Data for the task.
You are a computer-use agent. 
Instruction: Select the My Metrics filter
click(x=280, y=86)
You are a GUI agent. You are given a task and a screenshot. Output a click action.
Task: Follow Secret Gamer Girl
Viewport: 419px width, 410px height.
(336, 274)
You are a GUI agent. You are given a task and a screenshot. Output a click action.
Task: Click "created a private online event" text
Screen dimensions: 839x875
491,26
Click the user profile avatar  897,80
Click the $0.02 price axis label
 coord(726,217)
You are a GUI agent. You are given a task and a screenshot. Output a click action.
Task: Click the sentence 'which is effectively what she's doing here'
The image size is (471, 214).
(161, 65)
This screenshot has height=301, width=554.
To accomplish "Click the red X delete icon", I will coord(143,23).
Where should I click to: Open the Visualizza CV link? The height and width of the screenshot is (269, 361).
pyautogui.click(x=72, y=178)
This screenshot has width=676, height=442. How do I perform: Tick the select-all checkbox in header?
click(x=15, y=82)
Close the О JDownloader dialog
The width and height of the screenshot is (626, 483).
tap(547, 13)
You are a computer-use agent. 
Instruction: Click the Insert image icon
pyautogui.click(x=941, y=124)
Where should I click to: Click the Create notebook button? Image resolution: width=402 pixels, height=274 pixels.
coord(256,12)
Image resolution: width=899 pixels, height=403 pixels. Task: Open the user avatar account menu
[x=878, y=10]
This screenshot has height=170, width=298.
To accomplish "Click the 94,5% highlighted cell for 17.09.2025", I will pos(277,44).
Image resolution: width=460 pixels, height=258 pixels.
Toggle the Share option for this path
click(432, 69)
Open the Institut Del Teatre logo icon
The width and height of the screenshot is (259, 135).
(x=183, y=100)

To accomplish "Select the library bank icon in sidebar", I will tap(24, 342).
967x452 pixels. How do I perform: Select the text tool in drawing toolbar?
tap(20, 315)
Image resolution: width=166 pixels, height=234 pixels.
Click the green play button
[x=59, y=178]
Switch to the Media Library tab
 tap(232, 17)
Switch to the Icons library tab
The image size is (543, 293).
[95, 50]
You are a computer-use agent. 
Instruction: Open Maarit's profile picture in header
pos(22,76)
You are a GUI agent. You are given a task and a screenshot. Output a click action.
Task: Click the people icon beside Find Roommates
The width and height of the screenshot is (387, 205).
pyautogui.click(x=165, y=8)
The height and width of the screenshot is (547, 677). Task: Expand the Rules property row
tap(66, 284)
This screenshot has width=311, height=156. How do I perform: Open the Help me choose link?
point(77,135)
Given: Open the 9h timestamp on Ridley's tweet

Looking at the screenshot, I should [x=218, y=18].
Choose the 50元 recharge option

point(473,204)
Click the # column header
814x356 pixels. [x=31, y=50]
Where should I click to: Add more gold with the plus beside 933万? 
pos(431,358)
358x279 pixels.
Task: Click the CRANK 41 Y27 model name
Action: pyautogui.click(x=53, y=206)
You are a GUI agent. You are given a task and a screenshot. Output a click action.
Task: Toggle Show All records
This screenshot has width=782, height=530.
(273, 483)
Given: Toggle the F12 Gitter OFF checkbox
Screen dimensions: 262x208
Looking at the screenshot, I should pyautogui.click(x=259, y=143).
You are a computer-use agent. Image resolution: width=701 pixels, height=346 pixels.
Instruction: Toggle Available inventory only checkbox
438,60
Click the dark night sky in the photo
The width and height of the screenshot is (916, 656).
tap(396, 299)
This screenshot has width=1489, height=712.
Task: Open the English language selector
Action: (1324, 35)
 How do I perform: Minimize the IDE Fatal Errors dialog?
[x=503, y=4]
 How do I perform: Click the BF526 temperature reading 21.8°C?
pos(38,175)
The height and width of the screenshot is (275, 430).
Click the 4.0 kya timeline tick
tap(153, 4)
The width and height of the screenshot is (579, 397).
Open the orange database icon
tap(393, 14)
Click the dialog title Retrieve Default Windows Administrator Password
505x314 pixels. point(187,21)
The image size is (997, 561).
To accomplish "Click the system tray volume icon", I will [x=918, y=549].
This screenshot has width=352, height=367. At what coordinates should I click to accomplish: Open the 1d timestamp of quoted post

Task brief.
Write out each entry again, leaving every word as it is.

Written response.
You are a computer-use agent. 
Instruction: Select the My Metrics filter
click(x=280, y=86)
You are a GUI agent. You are given a task and a screenshot. Output a click action.
Task: Follow Secret Gamer Girl
Viewport: 419px width, 410px height.
(336, 274)
You are a GUI agent. You are given a task and a screenshot. Output a click action.
Task: Click "created a private online event" text
Screen dimensions: 839x875
491,26
Click the user profile avatar  897,80
Click the $0.02 price axis label
 coord(726,217)
You are a GUI agent. You are given a task and a screenshot. Output a click action.
Task: Click the sentence 'which is effectively what she's doing here'
The image size is (471, 214).
(161, 65)
This screenshot has height=301, width=554.
To accomplish "Click the red X delete icon", I will coord(143,23).
Where should I click to: Open the Visualizza CV link? The height and width of the screenshot is (269, 361).
pyautogui.click(x=72, y=178)
This screenshot has width=676, height=442. How do I perform: Tick the select-all checkbox in header?
click(x=15, y=82)
Close the О JDownloader dialog
The width and height of the screenshot is (626, 483).
tap(547, 13)
You are a computer-use agent. 
Instruction: Click the Insert image icon
pyautogui.click(x=941, y=124)
Where should I click to: Click the Create notebook button? Image resolution: width=402 pixels, height=274 pixels.
coord(256,12)
Image resolution: width=899 pixels, height=403 pixels. Task: Open the user avatar account menu
[x=878, y=10]
This screenshot has height=170, width=298.
To accomplish "Click the 94,5% highlighted cell for 17.09.2025", I will pos(277,44).
Image resolution: width=460 pixels, height=258 pixels.
Toggle the Share option for this path
click(432, 69)
Open the Institut Del Teatre logo icon
The width and height of the screenshot is (259, 135).
(x=183, y=100)

To accomplish "Select the library bank icon in sidebar", I will tap(24, 342).
967x452 pixels. How do I perform: Select the text tool in drawing toolbar?
tap(20, 315)
Image resolution: width=166 pixels, height=234 pixels.
Click the green play button
[x=59, y=178]
Switch to the Media Library tab
 tap(232, 17)
Switch to the Icons library tab
The image size is (543, 293).
[95, 50]
You are a computer-use agent. 
Instruction: Open Maarit's profile picture in header
pos(22,76)
You are a GUI agent. You are given a task and a screenshot. Output a click action.
Task: Click the people icon beside Find Roommates
The width and height of the screenshot is (387, 205).
pyautogui.click(x=165, y=8)
The height and width of the screenshot is (547, 677). Task: Expand the Rules property row
tap(66, 284)
This screenshot has width=311, height=156. How do I perform: Open the Help me choose link?
point(77,135)
Given: Open the 9h timestamp on Ridley's tweet

Looking at the screenshot, I should [x=218, y=18].
Choose the 50元 recharge option

point(473,204)
Click the # column header
814x356 pixels. [x=31, y=50]
Where should I click to: Add more gold with the plus beside 933万? 
pos(431,358)
358x279 pixels.
Task: Click the CRANK 41 Y27 model name
Action: pyautogui.click(x=53, y=206)
You are a GUI agent. You are given a task and a screenshot. Output a click action.
Task: Toggle Show All records
This screenshot has width=782, height=530.
(273, 483)
Given: Toggle the F12 Gitter OFF checkbox
Screen dimensions: 262x208
Looking at the screenshot, I should pyautogui.click(x=259, y=143).
You are a computer-use agent. Image resolution: width=701 pixels, height=346 pixels.
Instruction: Toggle Available inventory only checkbox
438,60
Click the dark night sky in the photo
The width and height of the screenshot is (916, 656).
tap(396, 299)
This screenshot has width=1489, height=712.
Task: Open the English language selector
Action: (1324, 35)
 How do I perform: Minimize the IDE Fatal Errors dialog?
[x=503, y=4]
 How do I perform: Click the BF526 temperature reading 21.8°C?
pos(38,175)
The height and width of the screenshot is (275, 430).
Click the 4.0 kya timeline tick
tap(153, 4)
The width and height of the screenshot is (579, 397).
Open the orange database icon
tap(393, 14)
Click the dialog title Retrieve Default Windows Administrator Password
505x314 pixels. point(187,21)
The image size is (997, 561).
To accomplish "Click the system tray volume icon", I will [x=918, y=549].
This screenshot has width=352, height=367. At what coordinates should I click to accomplish: Open the 1d timestamp of quoted post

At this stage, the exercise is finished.